Records shown:
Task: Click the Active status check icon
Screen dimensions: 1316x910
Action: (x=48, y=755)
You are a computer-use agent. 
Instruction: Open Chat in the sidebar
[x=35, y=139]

Task brief: The answer must be the line containing "You are a computer-use agent." and every line after it to the end of the data, each set down exactly.

Task output:
You are a computer-use agent. 
Instruction: Open Chat in the sidebar
[x=35, y=139]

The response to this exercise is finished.